Nerón, las llamas y el arte de señalar a otro

Cada verano ocurre lo mismo. Encendemos la televisión, aparece un mapa de España teñido de rojo y empezamos a practicar una de nuestras especialidades nacionales: buscar un culpable. Que si un pirómano, que si los montes están sucios, que si nadie desbroza, que si una chispa mal puesta. Cualquier explicación sirve, siempre que permita no hablar demasiado de que estamos calentando el planeta como quien deja el horno encendido y luego se sorprende porque la cocina parece el infierno.

Y así, mientras los bomberos se juegan la vida, las redes sociales ya han dictado sentencia. Antes de que se apague la última llama, siempre aparece alguien que sabe quién prendió el fuego, por qué lo hizo y, de paso, a qué partido votaba.

Pues bien, esto de buscar una cabeza de turco cuando todo se quema no lo hemos inventado nosotros. Llevamos toda la vida, de ese planeta que nos estamos cargando, haciéndolo. Y uno de los ejemplos más célebres tiene nombre propio: Nerón.

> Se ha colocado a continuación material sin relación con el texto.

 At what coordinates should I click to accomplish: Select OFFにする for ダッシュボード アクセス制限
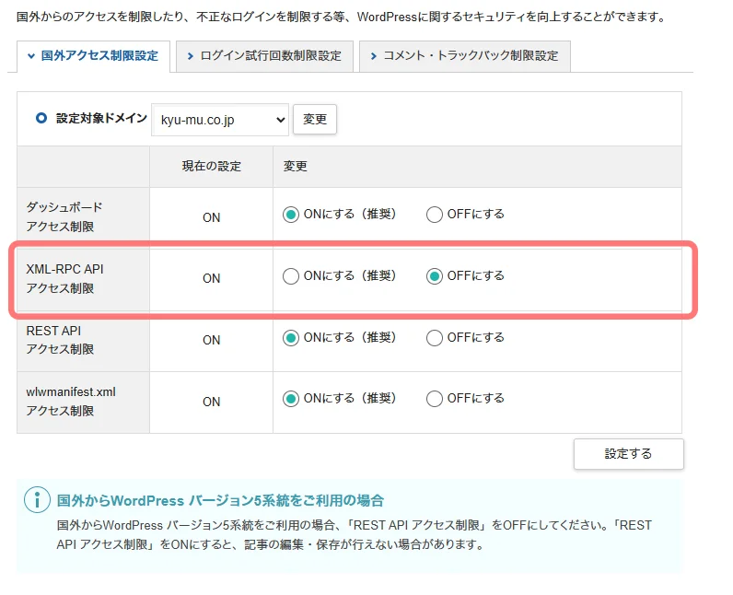pos(435,215)
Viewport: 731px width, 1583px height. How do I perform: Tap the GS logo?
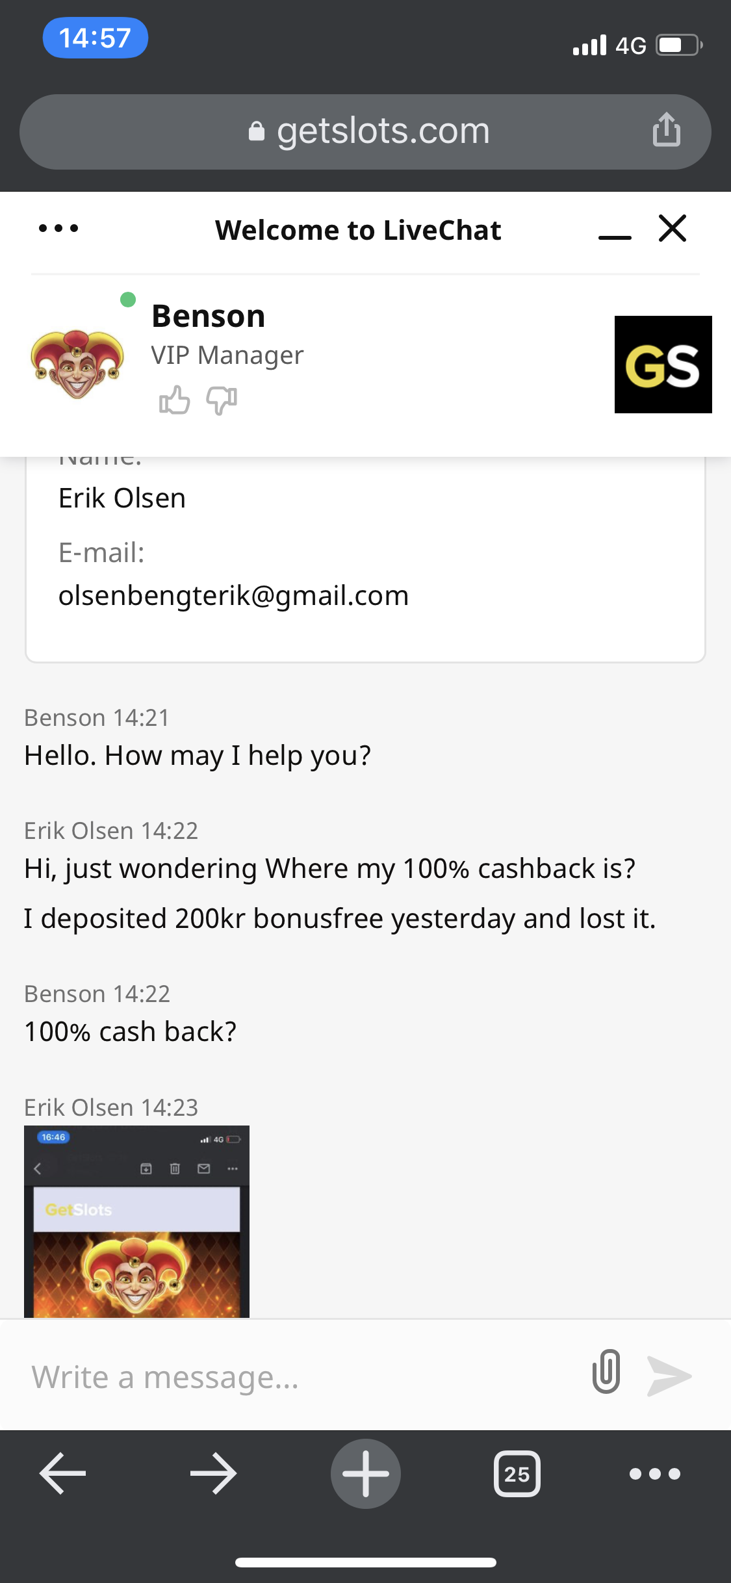(663, 365)
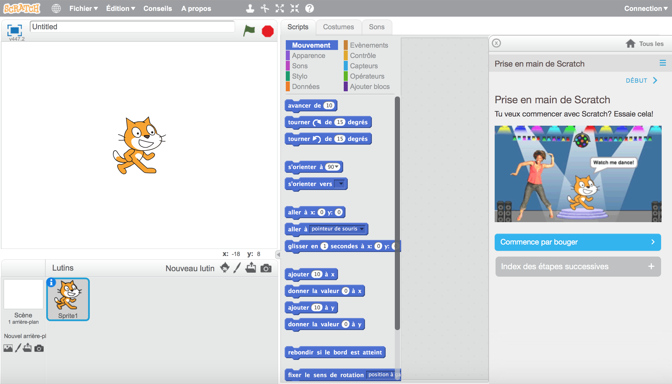Select the duplicate stamp tool
The height and width of the screenshot is (384, 672).
pos(250,9)
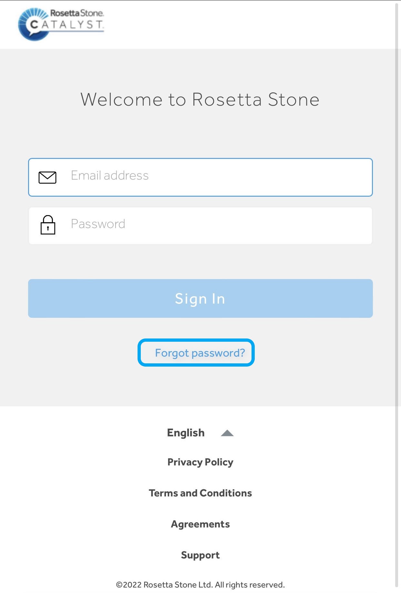Open the English language dropdown

coord(186,433)
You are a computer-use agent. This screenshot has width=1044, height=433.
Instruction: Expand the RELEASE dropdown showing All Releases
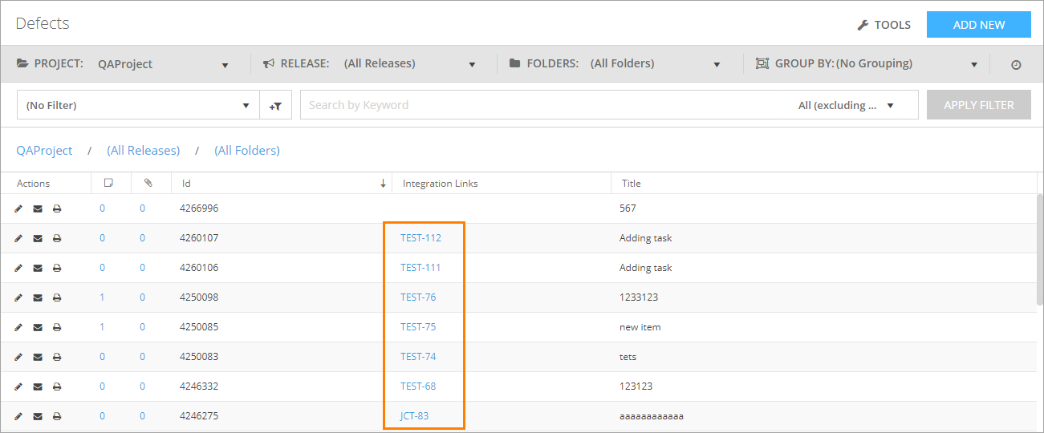tap(409, 64)
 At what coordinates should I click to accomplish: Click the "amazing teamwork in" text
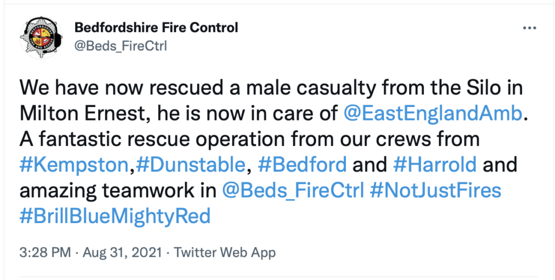click(x=118, y=190)
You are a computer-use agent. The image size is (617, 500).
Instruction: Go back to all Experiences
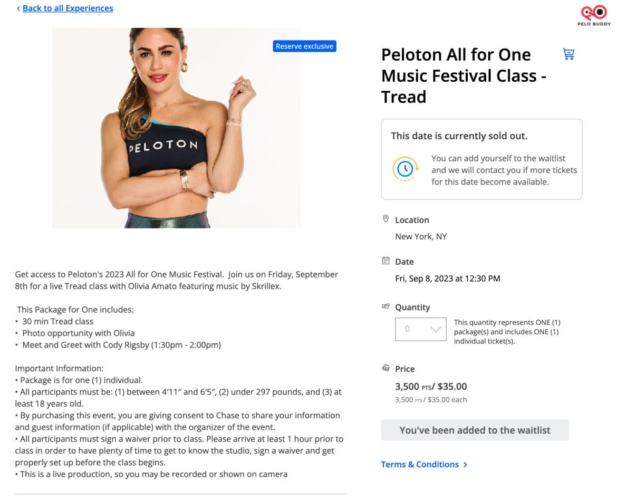(68, 8)
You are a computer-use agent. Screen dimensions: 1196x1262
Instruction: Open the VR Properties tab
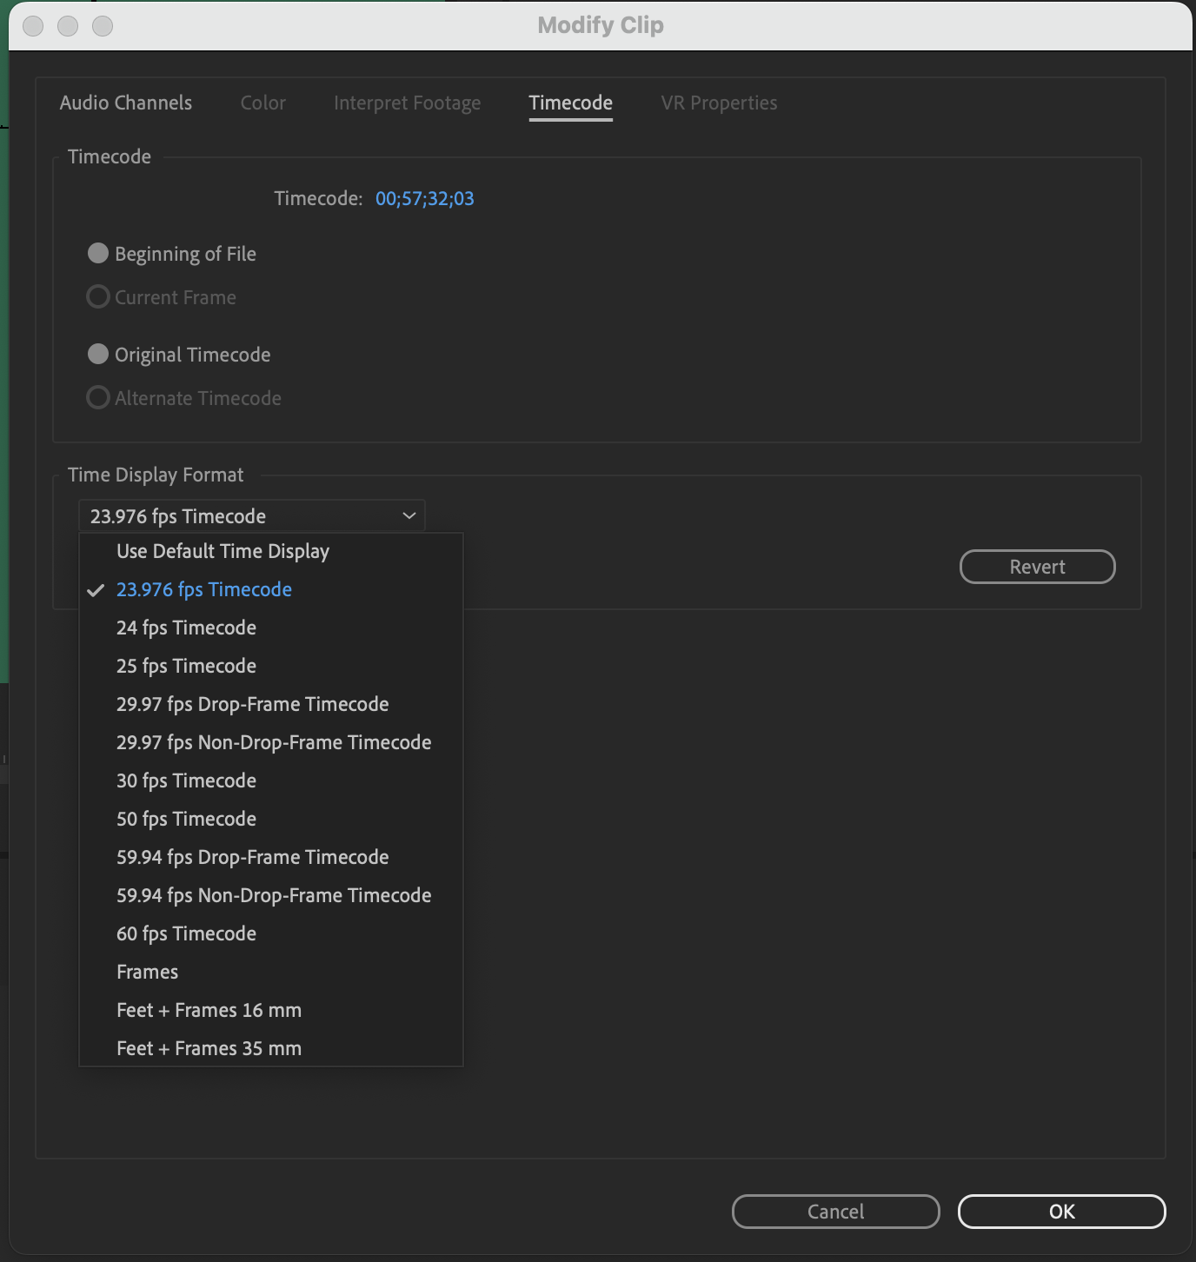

Corría el año 64 después de Cristo cuando Roma, la capital del mundo conocido, comenzó a arder. El incendio duró varios días y alcanzó unas dimensiones descomunales. De las catorce regiones en las que se dividía la ciudad, solo cuatro quedaron intactas. Tres fueron destruidas casi por completo y las siete restantes sufrieron daños gravísimos.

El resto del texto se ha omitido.